Foi uma surpresa o fato de ter sido tão fácil destruí-lo e fazer o seu coração fraco parar de
bater. - Leve-me para o norte de Tulsa. Eu quero sair à noite - ela
Foi com essa ordem que a noite deles começou. - Sim, Deusa - ele respondera
instantaneamente, saindo cheio de vida do canto da varanda no topo do prédio no qual ele tinha sido
feito. - Não me chame de Deusa. Chama-me... - ela parecera contemplativa. - Sacerdotisa - seus lábios
carnudos, rubros e brilhantes se curvaram em um sorriso. - Acho que é melhor se todo mundo me
chamar simplesmente de Sacerdotisa, pelo menos por um breve período. Aurox cruzou sua mão em
punho sobre o peito, fazendo um gesto que ele instintivamente sabia ser de um tempo antigo, embora,
de algum modo, achasse aquilo estranho e forçado. - Sim, Sacerdotisa. A Sacerdotisa passara rápido
por ele, gesticulando imperiosamente para que ele a seguisse.

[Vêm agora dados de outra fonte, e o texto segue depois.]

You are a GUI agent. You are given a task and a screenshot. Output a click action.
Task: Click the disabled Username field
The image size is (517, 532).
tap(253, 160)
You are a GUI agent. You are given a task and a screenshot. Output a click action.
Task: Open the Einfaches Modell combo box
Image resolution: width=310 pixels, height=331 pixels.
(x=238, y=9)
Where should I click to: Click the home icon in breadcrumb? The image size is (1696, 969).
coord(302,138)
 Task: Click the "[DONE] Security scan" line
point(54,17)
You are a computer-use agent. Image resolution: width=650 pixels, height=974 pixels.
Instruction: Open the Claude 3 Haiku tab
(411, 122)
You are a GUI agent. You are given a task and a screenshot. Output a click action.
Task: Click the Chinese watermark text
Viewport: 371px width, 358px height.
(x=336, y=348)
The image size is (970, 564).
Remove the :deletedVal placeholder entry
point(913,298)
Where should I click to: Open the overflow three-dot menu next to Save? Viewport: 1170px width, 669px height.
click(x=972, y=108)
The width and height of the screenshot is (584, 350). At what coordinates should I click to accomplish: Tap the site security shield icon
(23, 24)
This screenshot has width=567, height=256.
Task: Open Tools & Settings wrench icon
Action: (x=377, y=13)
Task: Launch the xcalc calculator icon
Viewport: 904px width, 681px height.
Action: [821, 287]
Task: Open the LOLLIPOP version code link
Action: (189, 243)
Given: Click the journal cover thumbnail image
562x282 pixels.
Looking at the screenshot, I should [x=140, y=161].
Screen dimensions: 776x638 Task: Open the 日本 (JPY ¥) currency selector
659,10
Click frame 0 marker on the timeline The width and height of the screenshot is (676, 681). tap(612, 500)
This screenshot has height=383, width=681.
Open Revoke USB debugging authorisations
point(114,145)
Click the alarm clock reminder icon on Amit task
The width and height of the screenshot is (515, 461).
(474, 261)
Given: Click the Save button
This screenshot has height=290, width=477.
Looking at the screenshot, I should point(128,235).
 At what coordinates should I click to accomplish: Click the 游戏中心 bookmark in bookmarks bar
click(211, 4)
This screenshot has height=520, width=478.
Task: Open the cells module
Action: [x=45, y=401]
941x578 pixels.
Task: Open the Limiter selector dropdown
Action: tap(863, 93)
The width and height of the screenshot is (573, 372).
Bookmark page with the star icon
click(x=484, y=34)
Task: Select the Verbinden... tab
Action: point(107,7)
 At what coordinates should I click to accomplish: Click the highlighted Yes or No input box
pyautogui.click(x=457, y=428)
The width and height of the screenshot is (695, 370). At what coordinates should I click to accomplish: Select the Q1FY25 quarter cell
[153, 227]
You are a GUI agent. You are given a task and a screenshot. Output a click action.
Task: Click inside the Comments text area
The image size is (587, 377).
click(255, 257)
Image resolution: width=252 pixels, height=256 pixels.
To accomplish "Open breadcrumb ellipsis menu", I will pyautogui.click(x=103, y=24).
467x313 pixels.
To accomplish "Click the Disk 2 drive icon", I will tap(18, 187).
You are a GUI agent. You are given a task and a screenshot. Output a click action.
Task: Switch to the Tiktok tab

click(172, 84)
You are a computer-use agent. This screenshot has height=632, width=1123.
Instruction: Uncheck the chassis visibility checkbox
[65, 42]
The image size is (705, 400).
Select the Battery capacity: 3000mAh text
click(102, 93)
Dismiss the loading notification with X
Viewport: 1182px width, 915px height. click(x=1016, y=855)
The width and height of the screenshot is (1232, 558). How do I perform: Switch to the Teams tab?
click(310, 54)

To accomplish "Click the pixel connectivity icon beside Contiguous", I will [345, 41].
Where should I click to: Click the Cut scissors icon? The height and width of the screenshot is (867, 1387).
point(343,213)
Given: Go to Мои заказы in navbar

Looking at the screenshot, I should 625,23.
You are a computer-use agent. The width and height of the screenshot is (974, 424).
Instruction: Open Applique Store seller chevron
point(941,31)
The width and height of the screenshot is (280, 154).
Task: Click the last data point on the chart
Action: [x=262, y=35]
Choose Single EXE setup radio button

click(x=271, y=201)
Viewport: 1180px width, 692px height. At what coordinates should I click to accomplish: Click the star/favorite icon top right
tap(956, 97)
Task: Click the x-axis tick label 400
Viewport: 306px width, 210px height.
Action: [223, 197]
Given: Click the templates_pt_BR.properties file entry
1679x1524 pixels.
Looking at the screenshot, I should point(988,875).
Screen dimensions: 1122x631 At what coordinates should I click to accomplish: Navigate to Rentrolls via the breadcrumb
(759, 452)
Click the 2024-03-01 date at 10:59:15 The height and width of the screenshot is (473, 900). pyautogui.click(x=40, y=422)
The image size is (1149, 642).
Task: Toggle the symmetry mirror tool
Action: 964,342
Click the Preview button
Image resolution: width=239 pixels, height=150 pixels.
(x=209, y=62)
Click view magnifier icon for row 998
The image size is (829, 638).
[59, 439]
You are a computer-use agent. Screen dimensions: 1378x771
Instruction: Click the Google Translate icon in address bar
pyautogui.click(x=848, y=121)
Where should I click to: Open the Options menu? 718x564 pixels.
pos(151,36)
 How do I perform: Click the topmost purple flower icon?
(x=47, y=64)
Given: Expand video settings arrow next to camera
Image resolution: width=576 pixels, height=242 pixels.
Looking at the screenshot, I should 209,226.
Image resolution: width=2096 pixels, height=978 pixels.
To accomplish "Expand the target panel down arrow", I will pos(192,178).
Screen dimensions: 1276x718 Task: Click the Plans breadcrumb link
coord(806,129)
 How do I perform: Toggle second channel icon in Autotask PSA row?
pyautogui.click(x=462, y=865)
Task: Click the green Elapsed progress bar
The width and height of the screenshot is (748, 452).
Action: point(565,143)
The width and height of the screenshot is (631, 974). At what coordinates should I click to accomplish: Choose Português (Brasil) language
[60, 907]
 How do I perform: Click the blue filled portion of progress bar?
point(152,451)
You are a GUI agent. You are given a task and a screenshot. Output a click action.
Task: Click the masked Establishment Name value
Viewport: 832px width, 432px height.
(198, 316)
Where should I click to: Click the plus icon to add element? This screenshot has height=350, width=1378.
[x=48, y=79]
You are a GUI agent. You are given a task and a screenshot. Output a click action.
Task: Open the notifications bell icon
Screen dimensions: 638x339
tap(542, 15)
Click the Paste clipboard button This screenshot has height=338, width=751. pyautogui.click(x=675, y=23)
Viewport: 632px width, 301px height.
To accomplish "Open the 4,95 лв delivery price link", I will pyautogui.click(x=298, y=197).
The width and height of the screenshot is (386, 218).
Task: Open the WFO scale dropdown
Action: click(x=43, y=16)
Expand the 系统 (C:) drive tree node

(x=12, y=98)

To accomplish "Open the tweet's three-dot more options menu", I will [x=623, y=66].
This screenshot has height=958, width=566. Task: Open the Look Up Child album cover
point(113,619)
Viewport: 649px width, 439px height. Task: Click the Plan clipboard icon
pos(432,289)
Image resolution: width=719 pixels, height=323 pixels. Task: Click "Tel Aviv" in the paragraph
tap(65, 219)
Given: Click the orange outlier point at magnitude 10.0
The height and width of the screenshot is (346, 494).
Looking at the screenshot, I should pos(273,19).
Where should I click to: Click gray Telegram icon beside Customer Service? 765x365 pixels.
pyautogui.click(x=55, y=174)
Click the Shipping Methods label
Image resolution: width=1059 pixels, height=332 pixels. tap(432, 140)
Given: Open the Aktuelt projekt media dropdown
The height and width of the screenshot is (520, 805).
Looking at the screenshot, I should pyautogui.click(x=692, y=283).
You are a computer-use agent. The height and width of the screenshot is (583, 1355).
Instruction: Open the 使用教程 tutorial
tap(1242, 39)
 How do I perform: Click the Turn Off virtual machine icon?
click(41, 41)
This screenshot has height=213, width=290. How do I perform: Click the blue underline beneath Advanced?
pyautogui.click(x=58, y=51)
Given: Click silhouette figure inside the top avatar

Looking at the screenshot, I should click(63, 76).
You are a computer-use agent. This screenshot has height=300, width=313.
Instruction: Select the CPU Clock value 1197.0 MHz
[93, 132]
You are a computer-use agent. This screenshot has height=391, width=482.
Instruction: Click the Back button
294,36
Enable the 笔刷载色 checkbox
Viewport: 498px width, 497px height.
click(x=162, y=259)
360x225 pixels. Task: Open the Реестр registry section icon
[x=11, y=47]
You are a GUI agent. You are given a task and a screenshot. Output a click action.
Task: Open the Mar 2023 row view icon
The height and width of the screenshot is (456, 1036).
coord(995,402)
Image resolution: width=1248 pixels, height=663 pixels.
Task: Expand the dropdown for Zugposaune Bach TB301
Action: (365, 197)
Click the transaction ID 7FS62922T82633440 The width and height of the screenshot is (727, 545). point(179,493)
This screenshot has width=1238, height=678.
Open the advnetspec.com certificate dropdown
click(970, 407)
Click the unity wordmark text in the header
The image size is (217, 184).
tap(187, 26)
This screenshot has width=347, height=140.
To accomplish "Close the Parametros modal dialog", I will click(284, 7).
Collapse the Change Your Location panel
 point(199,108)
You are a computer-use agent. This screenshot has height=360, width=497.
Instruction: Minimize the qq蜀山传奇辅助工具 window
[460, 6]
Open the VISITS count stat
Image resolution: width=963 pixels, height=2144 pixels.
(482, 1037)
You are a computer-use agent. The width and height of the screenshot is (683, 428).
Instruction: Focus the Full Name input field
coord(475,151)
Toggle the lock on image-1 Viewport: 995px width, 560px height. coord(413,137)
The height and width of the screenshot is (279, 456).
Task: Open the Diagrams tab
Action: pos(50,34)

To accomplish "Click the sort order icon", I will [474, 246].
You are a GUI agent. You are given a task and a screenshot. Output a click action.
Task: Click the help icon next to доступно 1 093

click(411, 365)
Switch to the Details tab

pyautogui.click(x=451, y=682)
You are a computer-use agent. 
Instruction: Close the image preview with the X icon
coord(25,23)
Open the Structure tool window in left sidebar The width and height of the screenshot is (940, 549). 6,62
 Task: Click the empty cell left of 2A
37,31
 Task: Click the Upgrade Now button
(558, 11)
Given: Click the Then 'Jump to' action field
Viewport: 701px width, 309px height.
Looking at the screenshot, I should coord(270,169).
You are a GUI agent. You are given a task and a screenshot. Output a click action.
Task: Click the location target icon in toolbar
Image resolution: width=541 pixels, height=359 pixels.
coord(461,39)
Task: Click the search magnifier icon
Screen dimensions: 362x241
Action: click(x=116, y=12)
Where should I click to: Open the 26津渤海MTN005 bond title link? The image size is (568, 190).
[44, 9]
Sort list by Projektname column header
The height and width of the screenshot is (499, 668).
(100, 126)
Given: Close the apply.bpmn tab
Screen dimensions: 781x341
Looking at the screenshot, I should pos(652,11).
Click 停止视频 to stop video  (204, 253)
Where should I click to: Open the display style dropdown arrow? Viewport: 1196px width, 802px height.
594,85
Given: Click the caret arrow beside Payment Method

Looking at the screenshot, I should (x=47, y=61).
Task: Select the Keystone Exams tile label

E ele a seguira. Ele havia sido criado
para segui-la. Para receber suas ordens. Para obedecer aos seus comandos. Então, entraram em uma
coisa que a Sacerdotisa chamara de carro, e o mundo voara. A Sacerdotisa ordenou que ele entendesse
o funcionamento daquilo.
Ele observara e aprenderam como ela tinha mandado. Pararam e saíram do carro. A rua tinha
um cheiro de morte, podridão, depravação e imundice. - Sacerdotisa, este lugar não... - Proteja-me! -
ela respondeu rispidamente. - Mas não seja protetor! Eu sempre vou aonde quero, quando quero e
faço exatamente o que quero. É o seu trabalho, ou melhor, o seu propósito, derrotar os meus inimigos.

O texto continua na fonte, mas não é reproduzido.